Jeder liebt das Gefühl, sich in frisch duftende Bettwäsche zu kuscheln. Doch wie oft sollte man sich diesen kleinen „Luxus“ gönnen? Neben Grundlagen-Tipps haben wir alle wichtigen Punkte gesammelt, die es bei der Bettwäsche-Pflege zu beachten gibt: von Grad, Waschmittel und -programm bis zum Trocknen und Bügeln.

Grundsätzliche Waschtipps

Wie bei allen anderen Textilien auch sollte Bettwäsche in Weiß-, Bunt- und dunkle Wäsche sortiert werden. Jeans und andere grobe Materialien, die die Oberfläche aufrauen könnten, dürfen nicht mit in die Trommel. Dann läuft man auch nicht Gefahr, die Waschmaschine zu voll anzufüllen. Um die Fasern zu schonen und die Farben länger zu erhalten, sollte man Bettwäsche außerdem auf links waschen, also die Innenseite nach außen drehen. Weiters sollten Reißverschlüsse und Knöpfe geschlossen werden, damit sich keine kleineren Wäschestücke verfangen können und womöglich nicht ausreichend gereinigt werden.

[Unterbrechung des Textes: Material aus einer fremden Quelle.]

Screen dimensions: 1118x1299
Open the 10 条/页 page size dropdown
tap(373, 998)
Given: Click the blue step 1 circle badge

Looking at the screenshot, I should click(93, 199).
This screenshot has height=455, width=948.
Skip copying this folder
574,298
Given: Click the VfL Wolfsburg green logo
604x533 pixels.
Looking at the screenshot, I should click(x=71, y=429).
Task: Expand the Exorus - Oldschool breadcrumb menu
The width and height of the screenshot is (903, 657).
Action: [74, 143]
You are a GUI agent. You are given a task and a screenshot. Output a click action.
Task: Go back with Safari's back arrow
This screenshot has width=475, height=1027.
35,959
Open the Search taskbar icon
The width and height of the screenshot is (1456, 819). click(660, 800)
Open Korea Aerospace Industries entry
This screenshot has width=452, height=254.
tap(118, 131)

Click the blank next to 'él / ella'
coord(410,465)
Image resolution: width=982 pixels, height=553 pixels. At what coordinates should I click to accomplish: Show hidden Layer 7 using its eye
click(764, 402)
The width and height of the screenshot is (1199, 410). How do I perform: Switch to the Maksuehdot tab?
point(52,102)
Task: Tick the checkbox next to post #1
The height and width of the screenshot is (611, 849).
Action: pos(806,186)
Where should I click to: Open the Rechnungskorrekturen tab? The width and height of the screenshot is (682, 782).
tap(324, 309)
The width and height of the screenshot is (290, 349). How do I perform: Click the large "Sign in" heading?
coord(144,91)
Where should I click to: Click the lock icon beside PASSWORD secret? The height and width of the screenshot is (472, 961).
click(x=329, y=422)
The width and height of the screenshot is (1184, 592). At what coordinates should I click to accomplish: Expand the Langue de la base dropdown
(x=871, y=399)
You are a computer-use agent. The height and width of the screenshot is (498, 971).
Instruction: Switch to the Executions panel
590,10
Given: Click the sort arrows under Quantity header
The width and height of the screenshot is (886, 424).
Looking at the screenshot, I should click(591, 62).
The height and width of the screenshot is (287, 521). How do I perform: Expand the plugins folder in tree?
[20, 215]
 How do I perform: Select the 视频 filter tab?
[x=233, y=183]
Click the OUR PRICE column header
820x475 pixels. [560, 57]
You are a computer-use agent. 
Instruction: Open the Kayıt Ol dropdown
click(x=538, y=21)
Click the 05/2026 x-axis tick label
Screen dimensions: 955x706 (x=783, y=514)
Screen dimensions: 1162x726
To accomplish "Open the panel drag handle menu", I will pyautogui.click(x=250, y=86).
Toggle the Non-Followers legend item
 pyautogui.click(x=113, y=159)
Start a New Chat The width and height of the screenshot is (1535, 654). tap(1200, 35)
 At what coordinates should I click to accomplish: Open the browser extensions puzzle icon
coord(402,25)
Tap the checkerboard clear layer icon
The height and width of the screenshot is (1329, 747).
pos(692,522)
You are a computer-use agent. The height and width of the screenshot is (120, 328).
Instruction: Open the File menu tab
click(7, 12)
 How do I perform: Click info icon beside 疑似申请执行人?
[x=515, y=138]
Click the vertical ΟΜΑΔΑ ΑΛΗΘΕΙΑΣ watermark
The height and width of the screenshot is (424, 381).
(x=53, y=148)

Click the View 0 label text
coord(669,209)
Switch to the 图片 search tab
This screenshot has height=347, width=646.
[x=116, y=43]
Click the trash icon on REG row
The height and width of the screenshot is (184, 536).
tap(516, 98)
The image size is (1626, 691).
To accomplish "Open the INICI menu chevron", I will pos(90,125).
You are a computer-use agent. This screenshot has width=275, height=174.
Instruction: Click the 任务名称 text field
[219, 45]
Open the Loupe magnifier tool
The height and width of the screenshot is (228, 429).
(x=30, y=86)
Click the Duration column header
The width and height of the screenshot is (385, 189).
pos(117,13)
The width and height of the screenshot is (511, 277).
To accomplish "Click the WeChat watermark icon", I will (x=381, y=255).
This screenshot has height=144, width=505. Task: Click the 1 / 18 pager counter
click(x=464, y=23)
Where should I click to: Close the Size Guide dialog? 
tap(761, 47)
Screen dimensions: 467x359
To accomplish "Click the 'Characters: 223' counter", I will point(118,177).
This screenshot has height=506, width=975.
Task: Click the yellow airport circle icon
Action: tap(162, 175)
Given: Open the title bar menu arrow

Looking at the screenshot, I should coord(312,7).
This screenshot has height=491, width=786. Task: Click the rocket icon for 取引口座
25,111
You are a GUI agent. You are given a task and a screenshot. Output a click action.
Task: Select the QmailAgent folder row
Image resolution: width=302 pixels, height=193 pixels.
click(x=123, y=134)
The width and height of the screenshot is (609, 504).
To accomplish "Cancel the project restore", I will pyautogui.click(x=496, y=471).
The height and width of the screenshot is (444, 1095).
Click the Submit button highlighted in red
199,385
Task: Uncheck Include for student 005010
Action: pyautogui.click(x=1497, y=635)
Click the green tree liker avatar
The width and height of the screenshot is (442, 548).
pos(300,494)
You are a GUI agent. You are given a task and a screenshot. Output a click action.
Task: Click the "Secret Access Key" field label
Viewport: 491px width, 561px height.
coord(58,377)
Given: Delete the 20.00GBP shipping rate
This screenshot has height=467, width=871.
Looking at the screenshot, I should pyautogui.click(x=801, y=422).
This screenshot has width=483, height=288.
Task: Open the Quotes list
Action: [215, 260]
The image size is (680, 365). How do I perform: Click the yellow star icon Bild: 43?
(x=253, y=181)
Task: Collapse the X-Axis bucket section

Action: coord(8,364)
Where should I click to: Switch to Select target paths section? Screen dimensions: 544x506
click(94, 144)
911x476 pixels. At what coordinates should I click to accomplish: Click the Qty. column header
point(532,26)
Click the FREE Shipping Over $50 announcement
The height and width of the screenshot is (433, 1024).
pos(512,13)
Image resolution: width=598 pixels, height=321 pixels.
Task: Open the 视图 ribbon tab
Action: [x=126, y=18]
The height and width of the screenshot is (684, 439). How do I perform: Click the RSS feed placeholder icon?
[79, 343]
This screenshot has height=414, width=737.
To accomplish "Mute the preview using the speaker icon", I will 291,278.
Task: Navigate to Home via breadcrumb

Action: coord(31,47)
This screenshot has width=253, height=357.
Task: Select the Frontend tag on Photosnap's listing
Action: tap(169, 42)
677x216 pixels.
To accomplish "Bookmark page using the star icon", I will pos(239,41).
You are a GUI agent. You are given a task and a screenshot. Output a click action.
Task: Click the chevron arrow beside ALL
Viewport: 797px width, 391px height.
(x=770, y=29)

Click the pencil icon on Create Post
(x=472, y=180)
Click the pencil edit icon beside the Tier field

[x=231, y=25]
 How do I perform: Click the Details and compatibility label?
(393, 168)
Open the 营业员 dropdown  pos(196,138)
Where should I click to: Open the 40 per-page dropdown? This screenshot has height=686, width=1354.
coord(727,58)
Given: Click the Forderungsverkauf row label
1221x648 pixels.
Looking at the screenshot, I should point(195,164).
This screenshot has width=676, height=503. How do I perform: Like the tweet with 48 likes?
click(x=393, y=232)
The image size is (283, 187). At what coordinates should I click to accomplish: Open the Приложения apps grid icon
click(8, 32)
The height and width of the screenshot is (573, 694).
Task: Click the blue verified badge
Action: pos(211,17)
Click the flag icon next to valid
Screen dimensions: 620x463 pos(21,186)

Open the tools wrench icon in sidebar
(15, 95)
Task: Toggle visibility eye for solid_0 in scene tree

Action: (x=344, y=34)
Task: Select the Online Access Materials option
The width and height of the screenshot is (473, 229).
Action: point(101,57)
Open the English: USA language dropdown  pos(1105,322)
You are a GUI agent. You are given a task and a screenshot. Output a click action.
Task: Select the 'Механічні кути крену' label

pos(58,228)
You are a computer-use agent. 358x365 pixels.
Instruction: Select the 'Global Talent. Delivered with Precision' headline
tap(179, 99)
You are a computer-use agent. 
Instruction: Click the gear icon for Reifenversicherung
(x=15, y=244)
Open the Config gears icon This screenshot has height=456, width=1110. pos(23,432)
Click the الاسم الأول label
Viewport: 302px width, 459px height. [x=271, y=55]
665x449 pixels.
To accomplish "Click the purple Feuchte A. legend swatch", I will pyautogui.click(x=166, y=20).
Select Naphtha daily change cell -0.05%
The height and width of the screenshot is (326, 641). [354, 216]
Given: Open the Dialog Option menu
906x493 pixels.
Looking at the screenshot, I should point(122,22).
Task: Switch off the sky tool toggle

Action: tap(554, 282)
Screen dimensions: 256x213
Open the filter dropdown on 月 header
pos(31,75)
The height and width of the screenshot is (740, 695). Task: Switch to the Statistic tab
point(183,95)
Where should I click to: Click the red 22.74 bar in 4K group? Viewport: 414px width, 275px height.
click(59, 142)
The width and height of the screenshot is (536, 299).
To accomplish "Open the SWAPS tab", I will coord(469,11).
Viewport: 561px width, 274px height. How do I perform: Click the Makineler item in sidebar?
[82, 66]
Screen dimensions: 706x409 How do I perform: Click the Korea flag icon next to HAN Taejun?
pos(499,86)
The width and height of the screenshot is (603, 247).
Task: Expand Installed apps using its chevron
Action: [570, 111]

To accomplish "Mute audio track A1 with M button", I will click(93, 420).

BERATERTIPP: HERSTELLERHINWEISE BEACHTEN

Die grundlegenden Wasch- und Pflegetipps gelten für alle Bettwäschen. Trotzdem sollte man – besonders vor dem ersten Waschen – immer die Anweisungen und Waschsymbole auf dem eingenähten Etikett beachten.

WIE OFT SOLLTE MAN BETTWÄSCHE WASCHEN?

Vor dem ersten Gebrauch sollte neu gekaufte Bettwäsche bei höchstmöglicher Temperatur durchgewaschen werden. Danach reicht es aus, sie alle zwei bis spätestens vier Wochen zu wechseln. Die Häufigkeit richtet sich einerseits nach der Jahreszeit, da man im Sommer mehr schwitzt. Andererseits hängt sie individuell davon ab, ob man stärker zum Schwitzen neigt. Auch Nacktschläfer sollten ihre Bettwäsche häufiger waschen, da kein Pyjama die Feuchtigkeit aufnimmt. Wenn Haustiere mit ins Bett dürfen, wird ein Wechsel pro Woche empfohlen. Dasselbe gilt auch für Allergiker. Abgesehen davon sollte natürlich jede Verschmutzung so rasch wie möglich entfernt werden, da man die meisten Flecken frisch leichter wieder los wird.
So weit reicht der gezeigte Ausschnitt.